## start
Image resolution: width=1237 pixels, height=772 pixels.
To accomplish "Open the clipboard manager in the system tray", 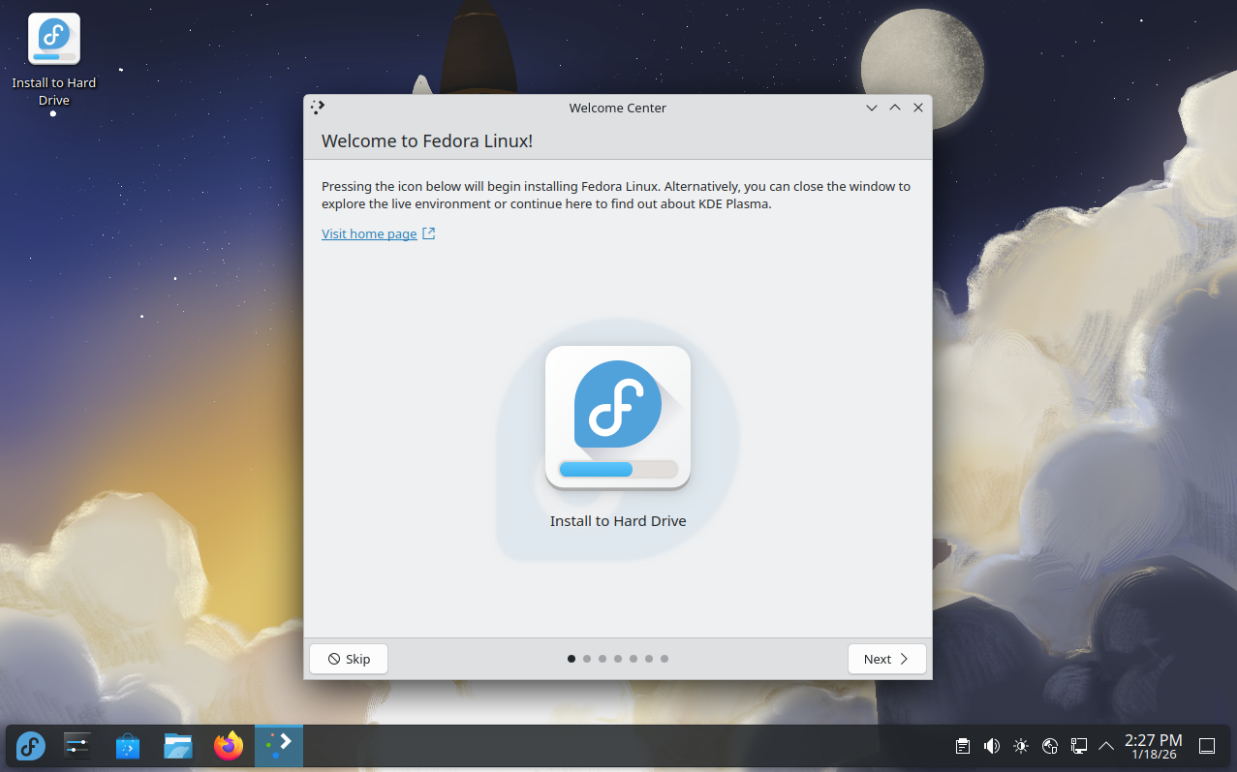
## end
## start
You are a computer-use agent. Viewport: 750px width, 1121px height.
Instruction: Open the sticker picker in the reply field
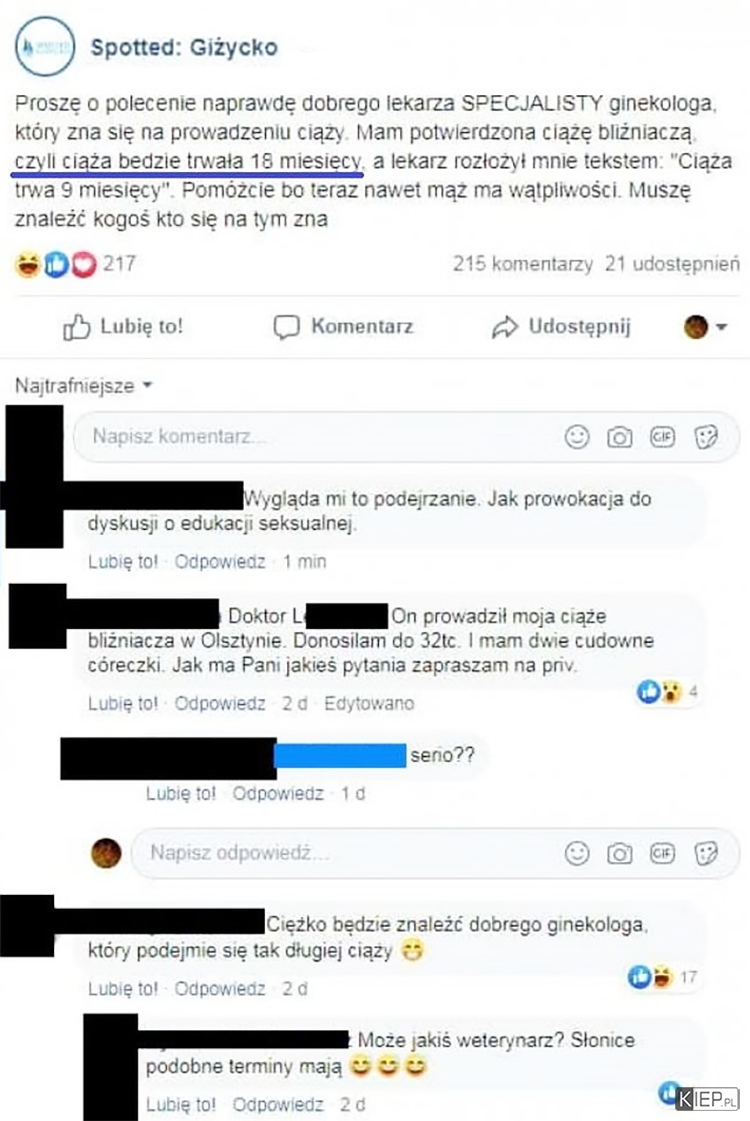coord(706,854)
## end
## start
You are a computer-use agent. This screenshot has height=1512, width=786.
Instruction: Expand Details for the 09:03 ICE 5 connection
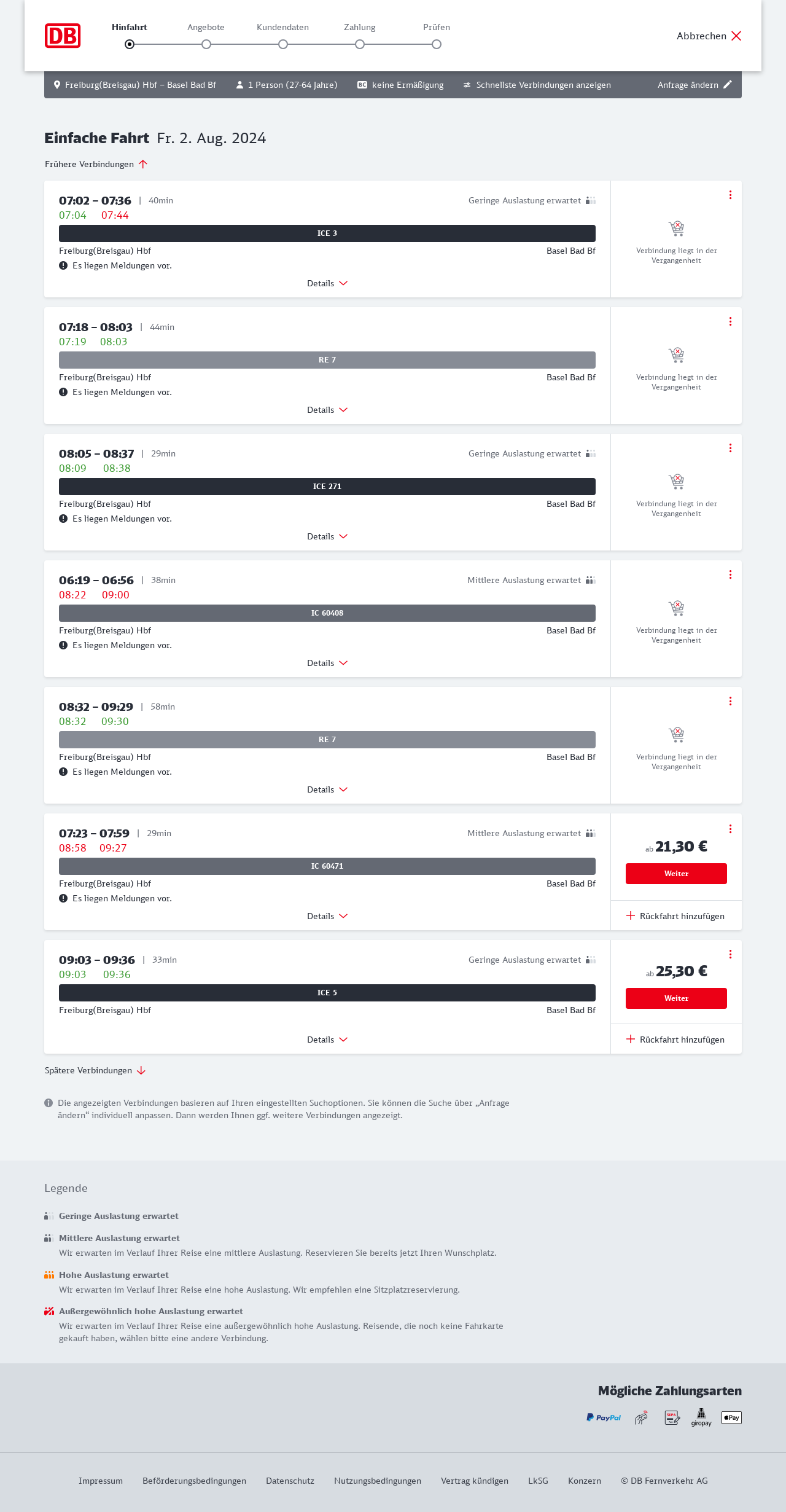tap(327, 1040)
## end
[Exercise goal] Update the data above from the line containing "Image resolution: width=1237" down to the line containing "the clipboard manager" by replacing "system tray" with "taskbar" and keeping everything else the same. Leave the pictures out of your answer.

[Output for this exercise]
Image resolution: width=1237 pixels, height=772 pixels.
To accomplish "Open the clipboard manager in the taskbar", 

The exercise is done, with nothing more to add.